In the contemporary "battle" that seems to be going on between traditional religions and what seems to be a popularizing of atheism, one of the more common sticking points is the argument about pushing your beliefs on other people and into society. As an atheist, I hold the position that personal freedom when it comes to religion is an important thing to protect in society. I believe that everyone in society should be able to believe whatever religion they wish, so long as their beliefs and practice of those beliefs doesn't infringe on other people's rights to be free from them. To me, this is the only reasonable approach to a society in which everyone has religious freedom as well as freedom from religion if they so wish. However, this is a very difficult concept to put into practice.
The difficult part seems to be helping the religious understand how to avoid having their beliefs infringing on others' rights to be free from them if they so wish. As an atheist, I believe I have the right to live in society without being subjected to any law that stems from religion. I believe this just as strongly as I believe that a religious person has the right to live in society without being subjected to any law that stems from someone else's different religion. This sounds like a logical and respectful position that most people would agree with, but it is amazing how difficult it seems to be to put it into practice. Most religious people, on the face of it, would initially agree with my position. After all, how many Christians really want some of society's laws to be based on Muslim Sharia law? Most open-minded religious people can understand the mutually respectful position of this position, and that it benefits everyone to not be subjected forcefully to someone else's religion.

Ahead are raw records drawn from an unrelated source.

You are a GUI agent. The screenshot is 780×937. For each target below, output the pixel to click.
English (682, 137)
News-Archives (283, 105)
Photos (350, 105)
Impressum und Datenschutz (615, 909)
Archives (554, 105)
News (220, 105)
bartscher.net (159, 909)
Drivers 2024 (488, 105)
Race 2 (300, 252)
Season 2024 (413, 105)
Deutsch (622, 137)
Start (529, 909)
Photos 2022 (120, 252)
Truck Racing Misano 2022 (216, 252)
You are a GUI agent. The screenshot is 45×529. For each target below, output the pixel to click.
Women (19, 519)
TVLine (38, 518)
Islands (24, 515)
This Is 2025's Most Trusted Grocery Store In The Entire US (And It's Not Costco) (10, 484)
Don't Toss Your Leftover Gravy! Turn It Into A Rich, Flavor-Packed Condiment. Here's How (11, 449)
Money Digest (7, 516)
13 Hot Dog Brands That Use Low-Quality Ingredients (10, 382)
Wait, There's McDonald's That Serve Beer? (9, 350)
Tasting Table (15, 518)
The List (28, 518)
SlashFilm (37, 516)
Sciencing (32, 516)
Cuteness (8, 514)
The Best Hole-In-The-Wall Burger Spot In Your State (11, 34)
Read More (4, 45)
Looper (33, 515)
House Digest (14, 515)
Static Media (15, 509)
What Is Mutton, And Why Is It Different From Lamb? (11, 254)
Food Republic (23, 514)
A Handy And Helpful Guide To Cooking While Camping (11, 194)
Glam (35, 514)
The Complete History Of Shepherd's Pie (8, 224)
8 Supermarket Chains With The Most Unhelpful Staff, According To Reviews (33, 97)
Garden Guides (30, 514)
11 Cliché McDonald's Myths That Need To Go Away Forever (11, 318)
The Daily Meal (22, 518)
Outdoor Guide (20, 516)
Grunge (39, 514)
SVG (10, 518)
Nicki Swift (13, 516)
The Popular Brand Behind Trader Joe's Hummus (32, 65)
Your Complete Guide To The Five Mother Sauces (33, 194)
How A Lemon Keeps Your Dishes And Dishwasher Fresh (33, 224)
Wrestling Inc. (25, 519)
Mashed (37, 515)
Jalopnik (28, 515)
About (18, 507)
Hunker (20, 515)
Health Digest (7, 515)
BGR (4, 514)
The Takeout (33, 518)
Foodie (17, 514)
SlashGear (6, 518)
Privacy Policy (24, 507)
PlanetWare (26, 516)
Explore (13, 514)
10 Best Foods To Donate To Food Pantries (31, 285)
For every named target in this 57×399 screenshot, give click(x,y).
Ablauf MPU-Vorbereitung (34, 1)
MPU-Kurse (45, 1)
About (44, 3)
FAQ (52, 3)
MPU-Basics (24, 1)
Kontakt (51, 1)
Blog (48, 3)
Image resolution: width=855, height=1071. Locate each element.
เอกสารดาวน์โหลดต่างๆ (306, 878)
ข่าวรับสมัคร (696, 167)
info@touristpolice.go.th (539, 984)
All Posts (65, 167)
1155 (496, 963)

I would be quite happy to leave it at that, but the catch seems to come when you introduce atheism into the equation. And, let me be clear, it is the religious who do so. I have no need to force atheism into society in any manner. What I do feel the need for is to protect the above position that religion should not be forced into society. There is a very significant difference. The religious will tend to get defensive, when asked to keep their religion out of the courts, the schools, and other public institutions, and almost universally insist that atheists do the same and keep their atheism out of public institutions as well. On the face of it, some people would think this sounds like a fair arrangement, but it actually represents a gross misunderstanding of what atheism is. Atheism is not a religion.
I find that I often think in analogies and I think one here might be helpful. Imagine that each religion is represented by a different coloured light. Imagine that, instead of religions we are talking about various groups of people who like to decorate society with lights of their favourite colour. And imagine that you find offensive lights of differnt colours. Imagine a large group of people who love shining red lights around, another group who loves to shine green lights around, and another who likes blue. Also imagine that the group who likes red lights finds it offensive when they see blue lights or green lights shining in public. Wouldn't the solution appear obvious? Shine your coloured light as much as you want in your own home or even in your own private club of same-minded people, but don't shine it around society and everyone else will agree to do the same. That should take care of any offensive lights being shone in public, but equally protect your individual rights to enjoy your own coloured light whenever you want. You can even walk around in public thinking about your red or green or blue lights as much as you like. Just don't ask to hang one up in the courthouse, the school, or the legislature.
Now, in my analogy, the atheist is represented by someone who doesn't feel the need to enjoy lights of a particular colour. We don't mind you shining your red or green or blue lights in your own home or in your private club as much as you want. But we don't like coloured lights hanging all over town. So, we ask that you don't do so. In my analogy, the religous attitude towards atheis is represented by someone responding by saying: "Yeah, but you're asking us not to shine our red lights around town while at the same time you are trying to shine your dark lights around town." Doesn't make any sense, does it? How can you shine a light that makes things dark? You can't. If you don't like coloured lights then all you can do is request that others don't shine their coloured lights. There is no dark light you can shine that overpowers the coloured lights.
This is all we as atheists are asking for. Don't shine your coloured lights in our faces. Don't bring them into public institutions. We have no intention or need to "bring" atheism into the public institutions either. It only appears to the religious that we do when we ask them to put out their coloured lights.
Of course, the problem with this analogy, and with the reality of religion in society is that everyone thinks that their particular colour is right and everyone else's colour is wrong.